--- Start Selected text ---

Gulf States Abrasive Manufacturing, Inc. v. Oertel

489 S.W.2d 184 (1972)

GULF STATES ABRASIVE MANUFACTURING, INC., et al., Appellant,
v.
John W. OERTEL, Appellee.

No. 15887.

Court of Civil Appeals of Texas, Houston (1st Dist.).

November 24, 1972. Rehearing Denied December 21, 1972.

*185 Homer T. Bouldin, Wolfe & Stluka, Dan R. Wolfe, Fred F. Abbey, Houston, for appellant.

Joe W. Steelman, Houston, for appellee.

PEDEN, Justice.

Appellee John Oertel filed this suit against Gulf States Abrasive Manufacturing, Inc. and others, alleging that by cancelling his 25,000 shares of stock in the company, the defendants had converted them and breached the company's contract with him, despite his having performed his duties under the contract, namely, to help set up the company and to get it into production.

The company alleged that Oertel's certificate for 25,000 shares of company stock was void from the outset because the consideration for its issuance was a promissory note executed by Oertel in favor of Gulf States, contrary to Article 2.16 of the Texas Business Corporation Act, V.A.T.S., and Article 12, § 6 of the Texas Constitution, Vernon's Ann.St. Further, that the certificate issued to Oertel should be cancelled because of a failure, or partial failure, of consideration on his part. That he had paid only $3,400 of an agreed price of $25,000. That the certificate had been issued prematurely, and was to have been paid for out of future bonuses, if any; that Oertel ratified and confirmed this understanding as to bonuses, has accepted benefits of it, and is estopped to deny its existence.

That on discovery of the issuance of the certificate in error, after Oertel had voluntarily left his employment with the company, it had cancelled the stock and offered to cancel his $25,000 note.

That under Article XIII of the company by-laws, adopted by vote of Oertel and the other directors, the value of any stock issued to an employee who leaves the company is limited to one dollar per share. We will later discuss other pleadings filed in this case.

*186 In response to Special Issue No. 1 the jury found that the 25,000 shares in question had been issued to Oertel in exchange for his work and expertise, contributed prior to issuance of the stock on September 28, 1965, in organizing the company and getting its product on the market. The jury did not find that Oertel was to supply any of the consideration for the 25,000 shares by rendering services after the issuance of the certificate to him. In view of its affirmative answer to the first issue, the jury was not required to answer the other issues submitted to it.

The appellant's first point of error is that the trial court erred in granting judgment for Oertel because he is barred by judicial estoppel since he alleged under oath in a federal tax court that he had received no compensation in 1965 in the form of capital stock in Gulf States Abrasive Manufacturing, Inc. for certain of his services, that the 25,000 shares of stock were not received by him in 1965, and alternatively, if such stock was received by him in 1965 it was not compensation or income. That he pleaded in the alternative that the stock had no ascertainable value when received (if it was in 1965) or since then, or only nominal value. That such pleadings are in direct conflict with Oertel's pleadings, testimony and other evidence as to whether the stock was compensation and income and as to its value.

--- End Selected text ---
--- Start Information provided ---

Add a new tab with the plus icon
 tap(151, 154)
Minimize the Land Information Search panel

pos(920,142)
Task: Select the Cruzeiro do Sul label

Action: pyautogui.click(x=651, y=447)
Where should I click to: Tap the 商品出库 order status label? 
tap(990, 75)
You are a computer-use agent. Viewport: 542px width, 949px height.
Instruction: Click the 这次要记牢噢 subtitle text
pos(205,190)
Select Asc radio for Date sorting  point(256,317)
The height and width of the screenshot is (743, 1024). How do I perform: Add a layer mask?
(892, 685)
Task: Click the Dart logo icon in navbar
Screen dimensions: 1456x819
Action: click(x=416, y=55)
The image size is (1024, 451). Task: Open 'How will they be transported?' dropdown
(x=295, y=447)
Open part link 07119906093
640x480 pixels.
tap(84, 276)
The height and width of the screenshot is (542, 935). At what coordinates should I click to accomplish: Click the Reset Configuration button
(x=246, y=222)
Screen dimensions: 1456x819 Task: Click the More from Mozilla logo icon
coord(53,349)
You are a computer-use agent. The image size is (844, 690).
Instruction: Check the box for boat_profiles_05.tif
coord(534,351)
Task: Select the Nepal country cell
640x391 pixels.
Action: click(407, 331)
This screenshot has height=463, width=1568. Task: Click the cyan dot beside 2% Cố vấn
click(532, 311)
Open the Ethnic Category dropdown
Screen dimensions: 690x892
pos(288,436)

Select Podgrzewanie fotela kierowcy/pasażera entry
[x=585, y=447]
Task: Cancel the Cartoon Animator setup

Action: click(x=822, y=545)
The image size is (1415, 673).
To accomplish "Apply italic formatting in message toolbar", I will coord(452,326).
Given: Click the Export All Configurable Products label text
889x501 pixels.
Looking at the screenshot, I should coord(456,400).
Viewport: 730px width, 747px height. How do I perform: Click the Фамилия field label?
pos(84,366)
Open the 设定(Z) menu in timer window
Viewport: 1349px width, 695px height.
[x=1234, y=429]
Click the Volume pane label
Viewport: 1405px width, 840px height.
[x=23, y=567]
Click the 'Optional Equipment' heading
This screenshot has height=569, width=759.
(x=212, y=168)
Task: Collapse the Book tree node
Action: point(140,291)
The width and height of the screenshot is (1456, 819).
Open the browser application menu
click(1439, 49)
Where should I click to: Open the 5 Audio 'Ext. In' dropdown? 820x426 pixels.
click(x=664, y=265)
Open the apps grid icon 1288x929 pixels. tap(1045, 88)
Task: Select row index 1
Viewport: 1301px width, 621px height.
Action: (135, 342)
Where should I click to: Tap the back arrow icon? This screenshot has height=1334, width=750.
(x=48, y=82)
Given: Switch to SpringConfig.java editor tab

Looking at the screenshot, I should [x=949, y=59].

--- End Information provided ---

What you are asked to do >> From the court opinion, extract the passage from "John W. OERTEL, Appellee." up to and including "PEDEN, Justice.", copied word for word.

Task answer >>
John W. OERTEL, Appellee.

No. 15887.

Court of Civil Appeals of Texas, Houston (1st Dist.).

November 24, 1972. Rehearing Denied December 21, 1972.

*185 Homer T. Bouldin, Wolfe & Stluka, Dan R. Wolfe, Fred F. Abbey, Houston, for appellant.

Joe W. Steelman, Houston, for appellee.

PEDEN, Justice.